Over the course of three hours, we watched two videos each 20-minutes in length. Audience members were directed to collect evidence, tag the appropriate Danielson component, and then rate the level of performance within each component. We then had people work in small groups to discuss observations and ratings. All data were collected and put into an Excel document to show the level of consistency among the 34 raters. Below is a chart of our second video results. Vertical columns rank the level of performance from ineffective (1) to highly effective (4), and horizontal rows represent components within domains two (Classroom Environment) and three (Instruction).

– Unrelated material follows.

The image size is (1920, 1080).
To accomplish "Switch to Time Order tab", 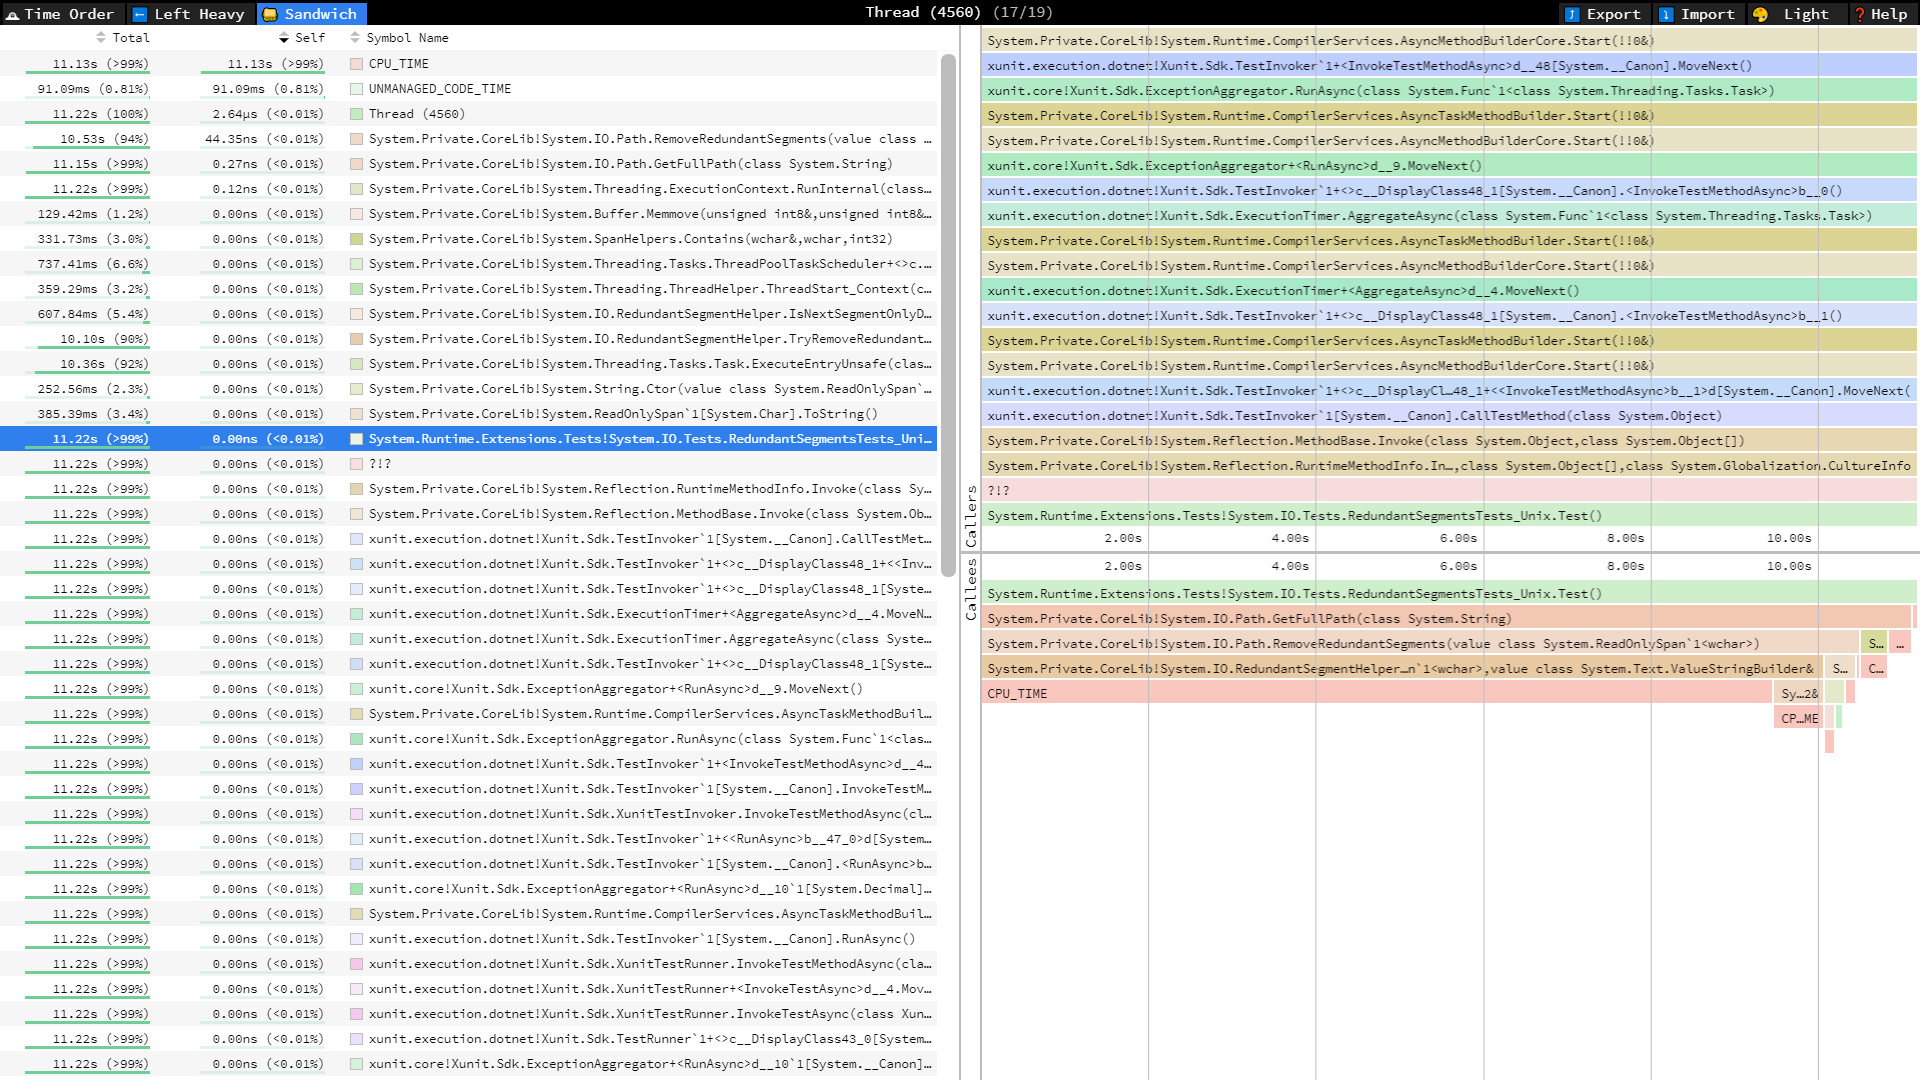I will (69, 14).
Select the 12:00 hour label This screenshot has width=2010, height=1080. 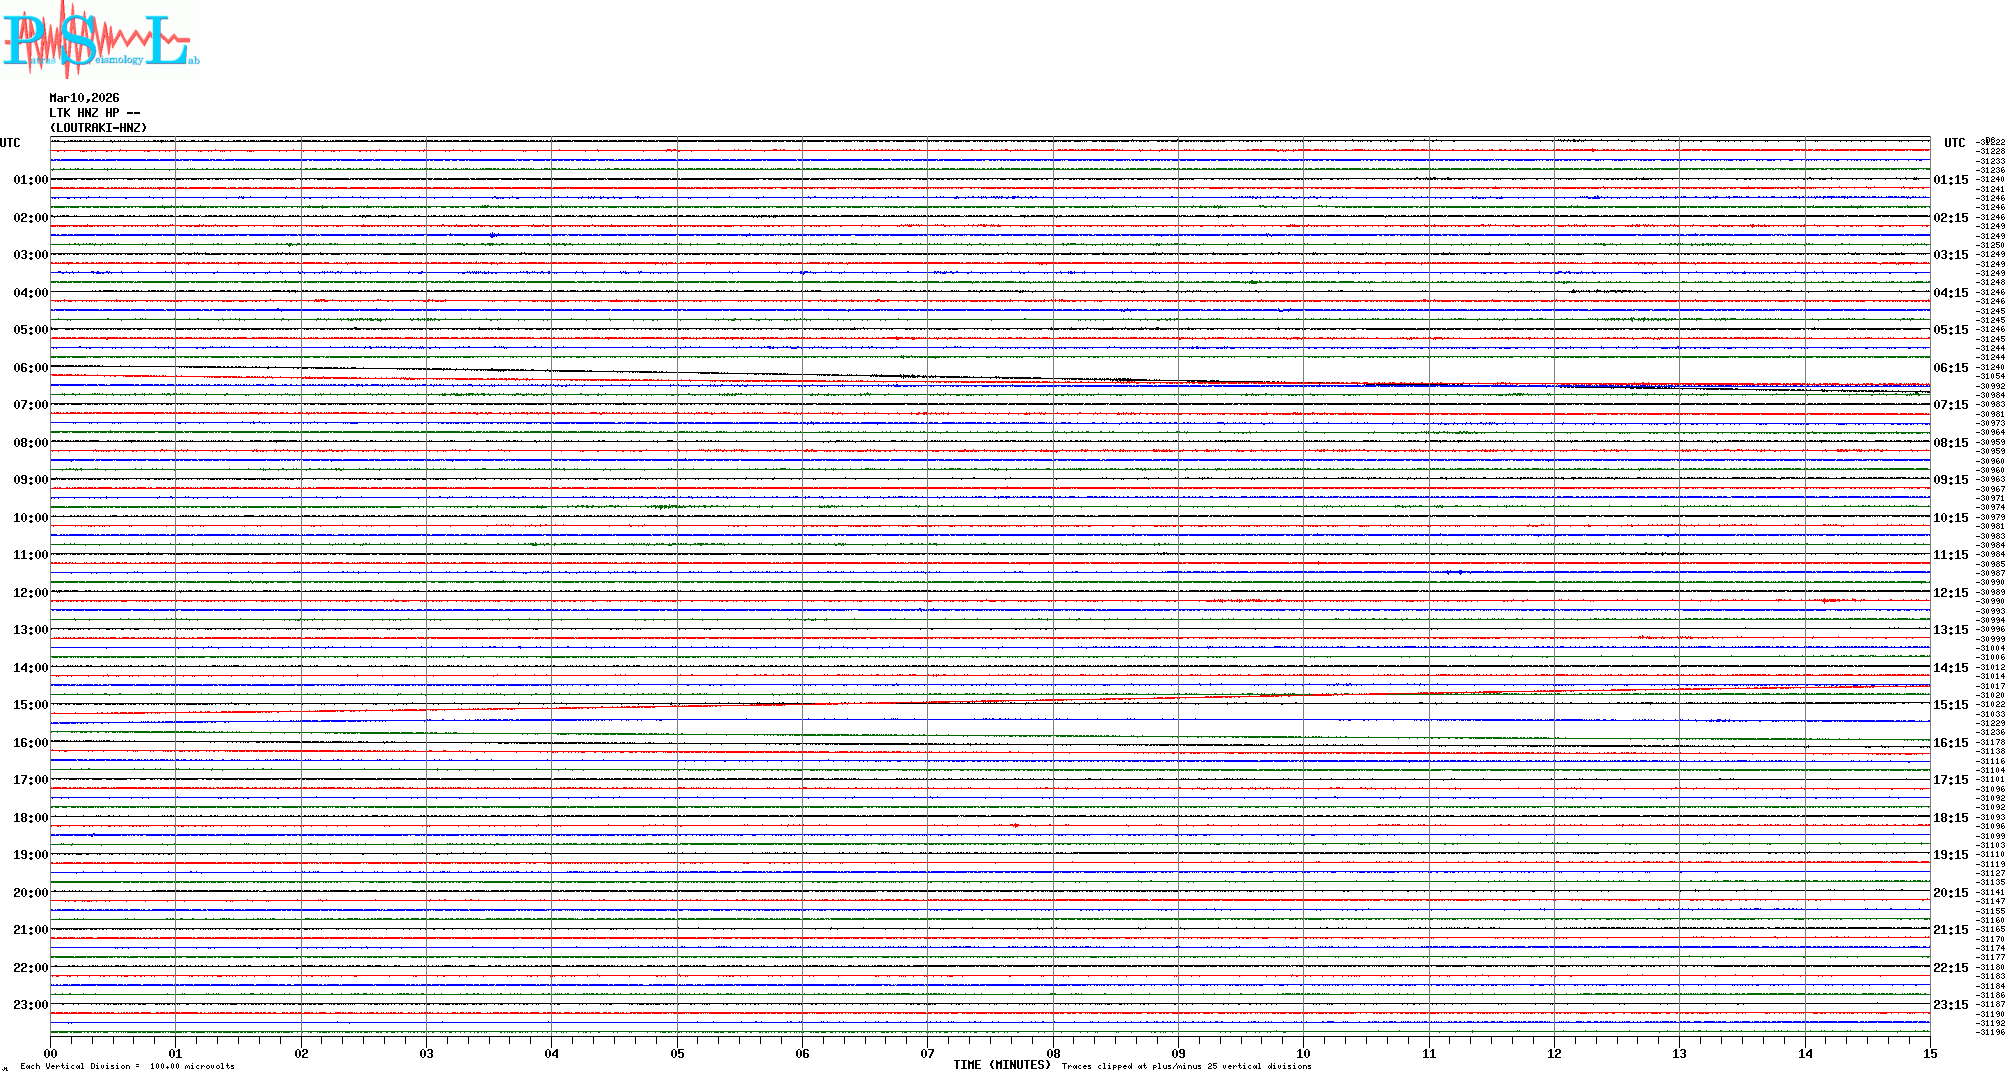[x=30, y=593]
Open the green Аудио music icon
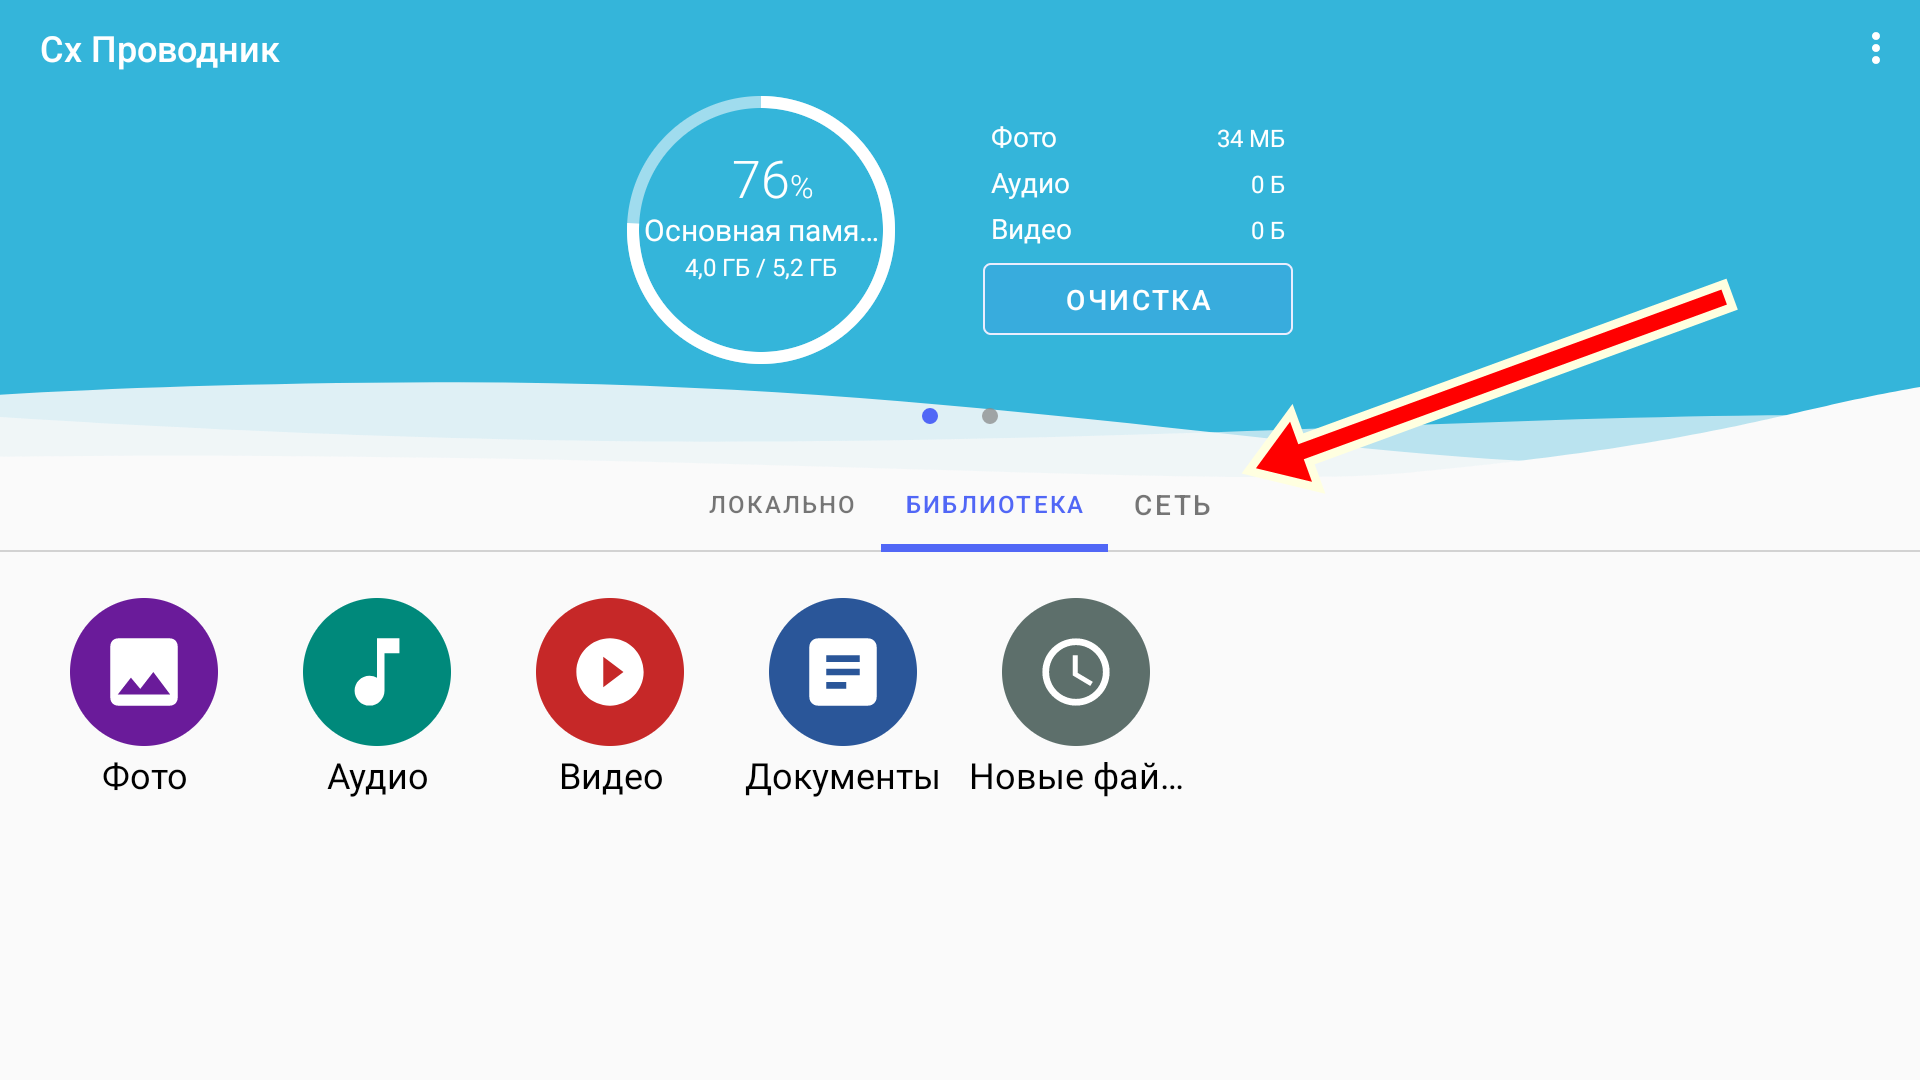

As you can see from the data, there was much greater variability within domain three. When the data were shared with the group, one of the Galway teachers asked, “Why is there so much spread with ratings from ineffective to highly effective in some components?” Great question. We explained that this is new work Race to the Top is asking of New York State educators. I asked the audience, “How many of you had inter-rater reliability training or reviewed classroom observation videos with rubrics in your districts or leadership programs?” No one raised their hand. Courtney and I explained that before Race to the Top, such attention to teacher observation and inter-rater consistency were sorely lacking in this state and across the nation, and that the work we are now doing in this area is exciting and promising for the field and the students. We also assured our hard-working group that consistency and efficiency grow over time as one becomes more familiar with the process.
We ended our day with some key thoughts and next steps. I suggested that people return to their districts and conduct similar sessions with colleagues. What a great thing to do at a faculty, department, or grade level meeting! If we hope to diminish the fear factor regarding teacher observation that legitimately resides within many schools, then we must develop people’s knowledge and comfort with the teacher observation process. We also have to remind the press and public that publishing teacher performance records greatly compromises the Race to the Top reform effort, sowing seeds of distrust, fear and resentment. The Annual Professional Performance Review through student achievement and teacher observation data are best used to grow teachers’ capacities to enhance student achievement–not to politicize and badger public education.